William Ospina. "Orgullo y gratitud" por el Premio Rómulo Gallegos

Un defensor de los sectores marginados de América Latina

Ospina tuvo noticia del premio en el tren de alta velocidad que lo transportaba desde Madrid, donde había presentado «El país de la canela», a Barcelona, donde se dirigía a presentarlo, explicó su editor, Pere Sureda, de la editorial Belacqua.

En declaraciones ante unos pocos periodistas, en la Casa América de Cataluña, el cuarto escritor colombiano que se hace merecedor del más importante premio de las letras latinoamericanas admitió estar «muy asombrado que entre más de doscientas cincuenta novelas» (publicadas en España, Argentina, México, Uruguay y Colombia, entre otros países) se hayan pronunciado por la suya. Los premios «son estimulantes y muestran el buen momento de lo que se está creando en el continente latinoamericano, pero estoy lejos de pensar que ganar un premio significa que mi obra es mejor que la de otros candidatos», explicó el escritor «de la franja amarilla». Los resultados de los premios «tienen su margen de azar», añadió.

Ospina, considerado uno de los máximos representantes de la generación posterior al boom latinoamericano, también es reconocido por una vasta obra de poeta y ensayista y defensor de la «franja amarilla», los sectores marginados de América Latina.

La novela ganadora del Rómulo Gallegos, «El país de la canela», narra la historia de los primeros exploradores españoles que llegaron al continente americano y las vicisitudes que vivieron al llegar a la Amazonia.

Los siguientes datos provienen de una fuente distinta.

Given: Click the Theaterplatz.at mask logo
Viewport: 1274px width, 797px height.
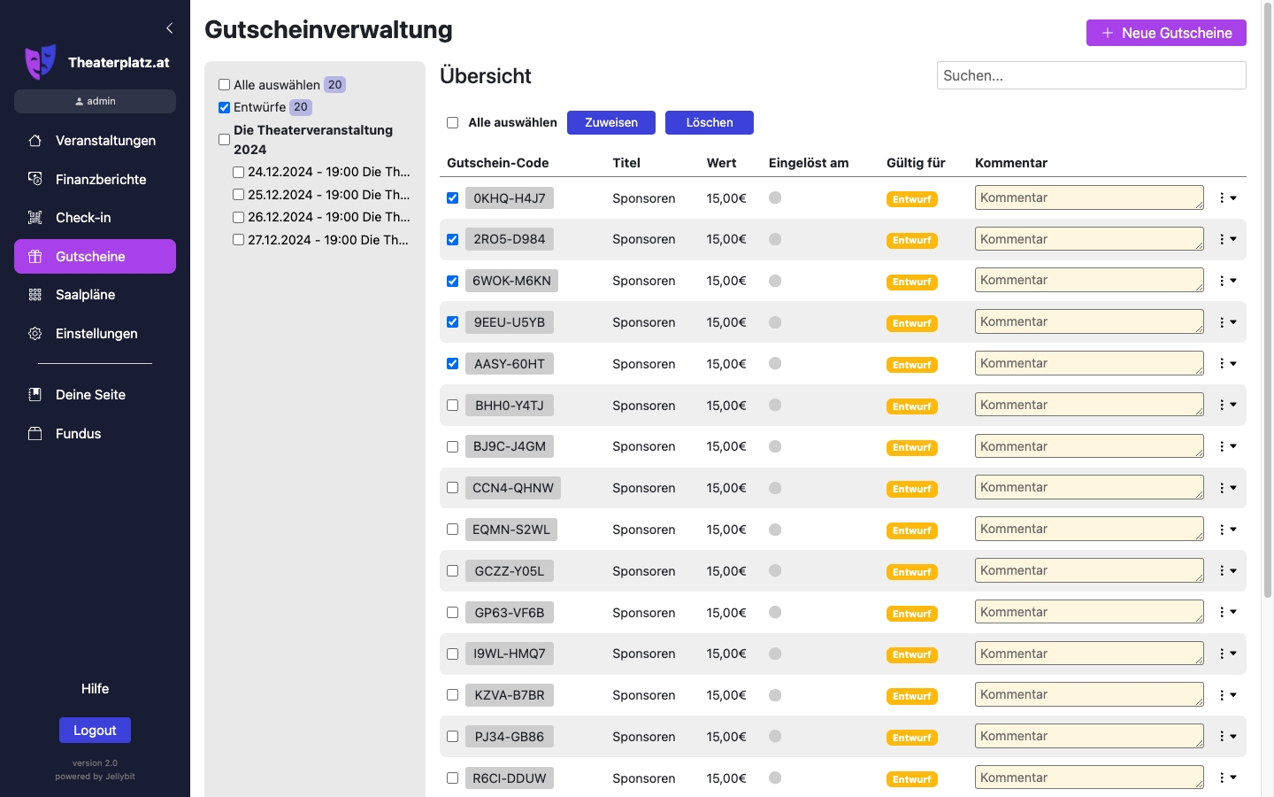Looking at the screenshot, I should (x=40, y=62).
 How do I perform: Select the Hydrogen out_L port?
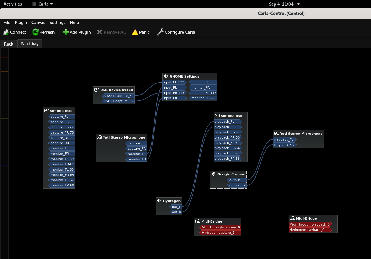(176, 207)
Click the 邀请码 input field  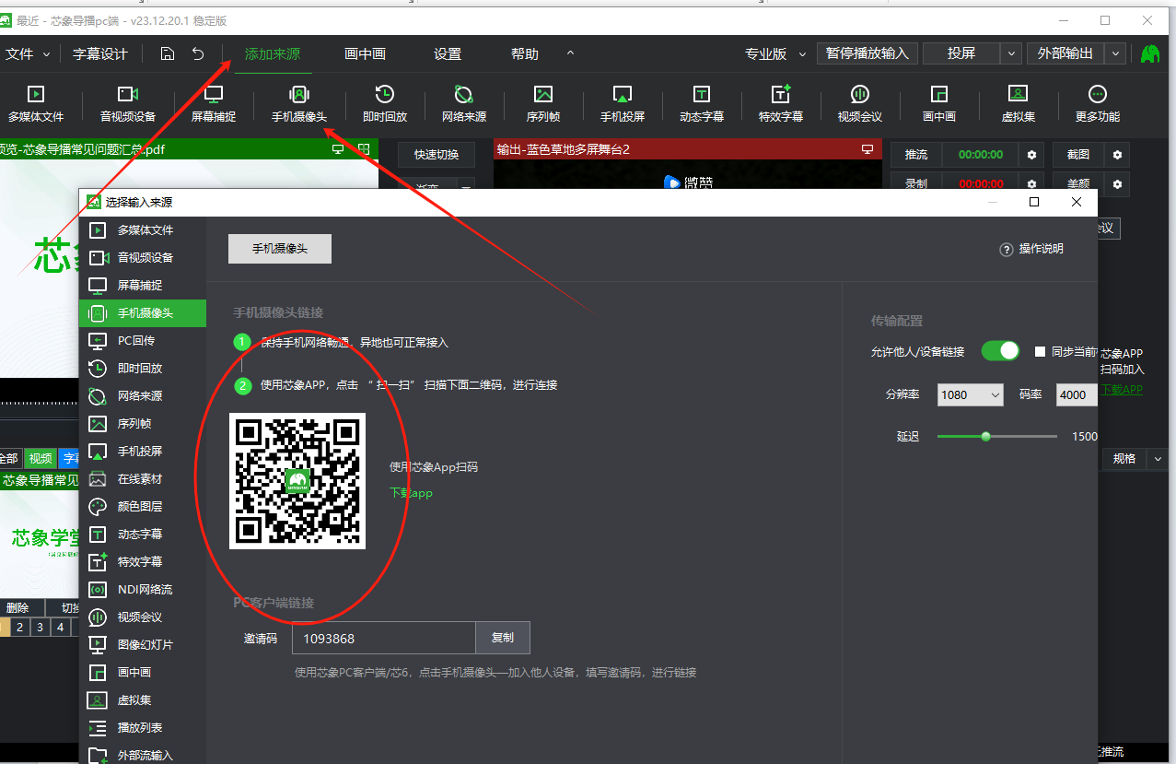(383, 638)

Ospina, que estudió Derecho y luego trabajó como publicista y periodista, comenzó a publicar primero su obra como poesía -con «Hilo de arena» en 1986- antes de dedicarse a los ensayos, que le granjearon el respaldo de amplios sectores de la izquierda en Colombia.

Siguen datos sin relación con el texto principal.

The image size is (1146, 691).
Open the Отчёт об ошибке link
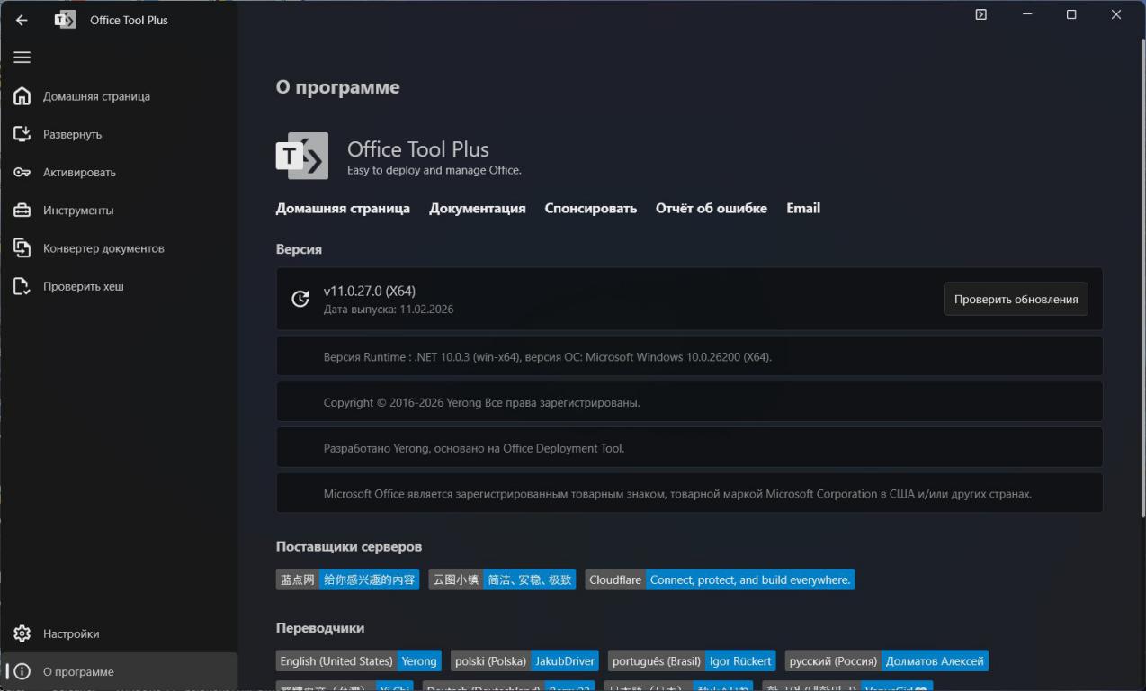[x=711, y=208]
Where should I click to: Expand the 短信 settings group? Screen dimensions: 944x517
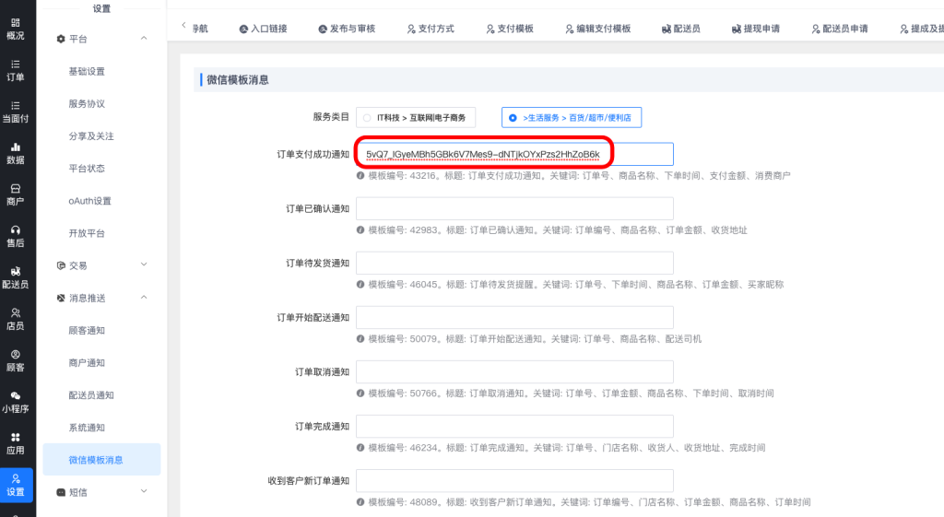[x=143, y=492]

En 1996 publicó su profundo trabajo «¿Dónde está la franja amarilla?», en referencia al color que domina las banderas de Venezuela, Colombia y Ecuador, y en el que se cuestionaba por la indiferencia y la marginalidad en que han sido sometidas amplias mayorías de su país y su pasividad frente a la corrupción y la violencia. «Yo sueño un país que esté unido física y espiritualmente con los demás países de la América del Sur. Que un grupo de jóvenes venezolanos o colombianos pueda tomar el tren en Caracas o en Bogotá y viajar, si así lo quieren, hasta los confines de Buenos Aires. En un mundo donde se hacen autopistas de isla en isla, no ha de ser imposible tender ese camino de unidad entre naciones hermanas», señalaba ese texto. En 2005, cuando otros de sus ensayos como «Es tarde para el hombre» y «Los nuevos centros de la esfera» comenzaron a popularizarse en las universidades de Centro y Sudamérica, Ospina dio un giro radical y decidió dedicarse a la narrativa. Publicó entonces ‘Ursúa’, una novela histórica sobre el conquistador español Juan de Castellanos, que fue calificada en su momento por García Márquez como «la mejor novela del año».